What you have to do:
Even the shortest line counts, so transcribe all the data exactly.
* * * * * * *
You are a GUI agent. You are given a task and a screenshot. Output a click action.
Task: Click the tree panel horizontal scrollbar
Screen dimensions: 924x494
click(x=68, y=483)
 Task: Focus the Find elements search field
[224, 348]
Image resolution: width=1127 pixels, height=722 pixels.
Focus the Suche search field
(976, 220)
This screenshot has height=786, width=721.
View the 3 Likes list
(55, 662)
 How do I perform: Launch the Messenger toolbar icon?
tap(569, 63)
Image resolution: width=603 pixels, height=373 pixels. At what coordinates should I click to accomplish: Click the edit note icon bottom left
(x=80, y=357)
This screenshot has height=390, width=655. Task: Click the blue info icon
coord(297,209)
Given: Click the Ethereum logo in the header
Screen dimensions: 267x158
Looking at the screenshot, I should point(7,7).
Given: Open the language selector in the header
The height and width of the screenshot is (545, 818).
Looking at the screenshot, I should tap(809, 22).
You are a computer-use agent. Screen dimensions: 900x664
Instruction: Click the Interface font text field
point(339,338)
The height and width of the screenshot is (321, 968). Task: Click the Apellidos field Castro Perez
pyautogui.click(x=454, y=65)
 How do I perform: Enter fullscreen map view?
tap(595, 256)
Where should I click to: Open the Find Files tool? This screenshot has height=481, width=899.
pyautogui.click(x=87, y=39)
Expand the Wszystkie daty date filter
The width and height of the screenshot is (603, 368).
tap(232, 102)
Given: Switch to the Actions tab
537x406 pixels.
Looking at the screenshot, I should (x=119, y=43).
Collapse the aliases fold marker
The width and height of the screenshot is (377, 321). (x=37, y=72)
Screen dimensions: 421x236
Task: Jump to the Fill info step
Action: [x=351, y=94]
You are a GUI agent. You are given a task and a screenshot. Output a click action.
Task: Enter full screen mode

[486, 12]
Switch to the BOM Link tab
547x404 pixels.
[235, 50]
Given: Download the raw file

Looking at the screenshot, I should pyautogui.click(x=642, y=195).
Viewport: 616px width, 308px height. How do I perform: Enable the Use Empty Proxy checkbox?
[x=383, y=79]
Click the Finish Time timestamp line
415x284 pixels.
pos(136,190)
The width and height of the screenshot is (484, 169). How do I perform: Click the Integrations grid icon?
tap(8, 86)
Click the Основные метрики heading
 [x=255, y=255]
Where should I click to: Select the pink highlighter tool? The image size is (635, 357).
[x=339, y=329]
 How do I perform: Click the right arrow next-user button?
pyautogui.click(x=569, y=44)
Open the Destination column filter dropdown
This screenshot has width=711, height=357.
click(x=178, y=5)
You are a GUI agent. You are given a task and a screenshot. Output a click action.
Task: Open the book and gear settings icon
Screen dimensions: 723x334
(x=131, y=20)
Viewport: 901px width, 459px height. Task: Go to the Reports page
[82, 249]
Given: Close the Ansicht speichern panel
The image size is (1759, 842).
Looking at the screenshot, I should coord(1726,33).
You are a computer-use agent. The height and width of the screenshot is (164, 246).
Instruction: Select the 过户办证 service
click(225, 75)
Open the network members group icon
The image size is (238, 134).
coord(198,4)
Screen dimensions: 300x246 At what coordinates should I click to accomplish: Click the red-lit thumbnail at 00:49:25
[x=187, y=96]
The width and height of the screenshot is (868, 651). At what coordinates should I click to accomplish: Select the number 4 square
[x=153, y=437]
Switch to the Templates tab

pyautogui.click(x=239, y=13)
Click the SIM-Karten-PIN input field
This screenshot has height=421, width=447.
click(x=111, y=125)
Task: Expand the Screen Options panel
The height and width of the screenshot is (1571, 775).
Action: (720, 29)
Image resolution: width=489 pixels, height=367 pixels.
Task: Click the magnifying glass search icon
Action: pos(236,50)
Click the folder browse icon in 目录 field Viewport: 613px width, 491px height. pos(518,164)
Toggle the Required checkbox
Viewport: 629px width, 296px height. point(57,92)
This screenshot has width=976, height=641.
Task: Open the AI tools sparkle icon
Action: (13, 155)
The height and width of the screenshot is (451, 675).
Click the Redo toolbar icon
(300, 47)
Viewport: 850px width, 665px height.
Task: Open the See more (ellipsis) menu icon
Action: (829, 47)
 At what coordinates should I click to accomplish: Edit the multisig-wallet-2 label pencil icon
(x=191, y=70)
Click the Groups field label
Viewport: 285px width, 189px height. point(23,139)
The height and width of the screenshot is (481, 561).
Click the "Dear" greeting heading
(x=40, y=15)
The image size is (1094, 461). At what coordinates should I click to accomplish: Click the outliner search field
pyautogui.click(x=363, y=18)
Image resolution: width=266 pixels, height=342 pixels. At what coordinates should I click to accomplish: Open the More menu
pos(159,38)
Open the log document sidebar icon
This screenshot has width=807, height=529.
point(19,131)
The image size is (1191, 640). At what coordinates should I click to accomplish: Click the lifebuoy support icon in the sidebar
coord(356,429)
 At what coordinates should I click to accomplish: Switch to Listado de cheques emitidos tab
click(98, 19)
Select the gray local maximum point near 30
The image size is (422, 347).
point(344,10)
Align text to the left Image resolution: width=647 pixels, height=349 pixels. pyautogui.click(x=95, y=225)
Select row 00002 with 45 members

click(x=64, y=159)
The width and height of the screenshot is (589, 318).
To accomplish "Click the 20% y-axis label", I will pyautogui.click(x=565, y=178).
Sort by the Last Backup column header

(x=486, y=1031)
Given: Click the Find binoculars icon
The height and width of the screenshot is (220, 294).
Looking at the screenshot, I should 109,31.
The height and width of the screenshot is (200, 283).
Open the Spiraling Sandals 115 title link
* * * * * * *
Final answer:
You are a GUI agent. You are given a task and a screenshot. Output a click action.
Task: Click the tree panel horizontal scrollbar
Screen dimensions: 924x494
click(x=68, y=483)
 Task: Focus the Find elements search field
[224, 348]
Image resolution: width=1127 pixels, height=722 pixels.
Focus the Suche search field
(976, 220)
This screenshot has height=786, width=721.
View the 3 Likes list
(55, 662)
 How do I perform: Launch the Messenger toolbar icon?
tap(569, 63)
Image resolution: width=603 pixels, height=373 pixels. At what coordinates should I click to accomplish: Click the edit note icon bottom left
(x=80, y=357)
This screenshot has height=390, width=655. Task: Click the blue info icon
coord(297,209)
Given: Click the Ethereum logo in the header
Screen dimensions: 267x158
Looking at the screenshot, I should point(7,7).
Given: Open the language selector in the header
The height and width of the screenshot is (545, 818).
Looking at the screenshot, I should tap(809, 22).
You are a computer-use agent. Screen dimensions: 900x664
Instruction: Click the Interface font text field
point(339,338)
The height and width of the screenshot is (321, 968). Task: Click the Apellidos field Castro Perez
pyautogui.click(x=454, y=65)
 How do I perform: Enter fullscreen map view?
tap(595, 256)
Where should I click to: Open the Find Files tool? This screenshot has height=481, width=899.
pyautogui.click(x=87, y=39)
Expand the Wszystkie daty date filter
The width and height of the screenshot is (603, 368).
tap(232, 102)
Given: Switch to the Actions tab
537x406 pixels.
Looking at the screenshot, I should (x=119, y=43).
Collapse the aliases fold marker
The width and height of the screenshot is (377, 321). (x=37, y=72)
Screen dimensions: 421x236
Task: Jump to the Fill info step
Action: [x=351, y=94]
You are a GUI agent. You are given a task and a screenshot. Output a click action.
Task: Enter full screen mode

[486, 12]
Switch to the BOM Link tab
547x404 pixels.
[235, 50]
Given: Download the raw file

Looking at the screenshot, I should pyautogui.click(x=642, y=195).
Viewport: 616px width, 308px height. How do I perform: Enable the Use Empty Proxy checkbox?
[x=383, y=79]
Click the Finish Time timestamp line
415x284 pixels.
pos(136,190)
The width and height of the screenshot is (484, 169). How do I perform: Click the Integrations grid icon?
tap(8, 86)
Click the Основные метрики heading
 [x=255, y=255]
Where should I click to: Select the pink highlighter tool? The image size is (635, 357).
[x=339, y=329]
 How do I perform: Click the right arrow next-user button?
pyautogui.click(x=569, y=44)
Open the Destination column filter dropdown
This screenshot has width=711, height=357.
click(x=178, y=5)
You are a GUI agent. You are given a task and a screenshot. Output a click action.
Task: Open the book and gear settings icon
Screen dimensions: 723x334
(x=131, y=20)
Viewport: 901px width, 459px height. Task: Go to the Reports page
[82, 249]
Given: Close the Ansicht speichern panel
The image size is (1759, 842).
Looking at the screenshot, I should coord(1726,33).
You are a computer-use agent. The height and width of the screenshot is (164, 246).
Instruction: Select the 过户办证 service
click(225, 75)
Open the network members group icon
The image size is (238, 134).
coord(198,4)
Screen dimensions: 300x246 At what coordinates should I click to accomplish: Click the red-lit thumbnail at 00:49:25
[x=187, y=96]
The width and height of the screenshot is (868, 651). At what coordinates should I click to accomplish: Select the number 4 square
[x=153, y=437]
Switch to the Templates tab

pyautogui.click(x=239, y=13)
Click the SIM-Karten-PIN input field
This screenshot has height=421, width=447.
click(x=111, y=125)
Task: Expand the Screen Options panel
The height and width of the screenshot is (1571, 775).
Action: (720, 29)
Image resolution: width=489 pixels, height=367 pixels.
Task: Click the magnifying glass search icon
Action: pos(236,50)
Click the folder browse icon in 目录 field Viewport: 613px width, 491px height. pos(518,164)
Toggle the Required checkbox
Viewport: 629px width, 296px height. point(57,92)
This screenshot has width=976, height=641.
Task: Open the AI tools sparkle icon
Action: (13, 155)
The height and width of the screenshot is (451, 675).
Click the Redo toolbar icon
(300, 47)
Viewport: 850px width, 665px height.
Task: Open the See more (ellipsis) menu icon
Action: (829, 47)
 At what coordinates should I click to accomplish: Edit the multisig-wallet-2 label pencil icon
(x=191, y=70)
Click the Groups field label
Viewport: 285px width, 189px height. point(23,139)
The height and width of the screenshot is (481, 561).
Click the "Dear" greeting heading
(x=40, y=15)
The image size is (1094, 461). At what coordinates should I click to accomplish: Click the outliner search field
pyautogui.click(x=363, y=18)
Image resolution: width=266 pixels, height=342 pixels. At what coordinates should I click to accomplish: Open the More menu
pos(159,38)
Open the log document sidebar icon
This screenshot has width=807, height=529.
point(19,131)
The image size is (1191, 640). At what coordinates should I click to accomplish: Click the lifebuoy support icon in the sidebar
coord(356,429)
 At what coordinates should I click to accomplish: Switch to Listado de cheques emitidos tab
click(98, 19)
Select the gray local maximum point near 30
The image size is (422, 347).
point(344,10)
Align text to the left Image resolution: width=647 pixels, height=349 pixels. pyautogui.click(x=95, y=225)
Select row 00002 with 45 members

click(x=64, y=159)
The width and height of the screenshot is (589, 318).
To accomplish "Click the 20% y-axis label", I will pyautogui.click(x=565, y=178).
Sort by the Last Backup column header

(x=486, y=1031)
Given: Click the Find binoculars icon
The height and width of the screenshot is (220, 294).
Looking at the screenshot, I should 109,31.
The height and width of the screenshot is (200, 283).
Open the Spiraling Sandals 115 title link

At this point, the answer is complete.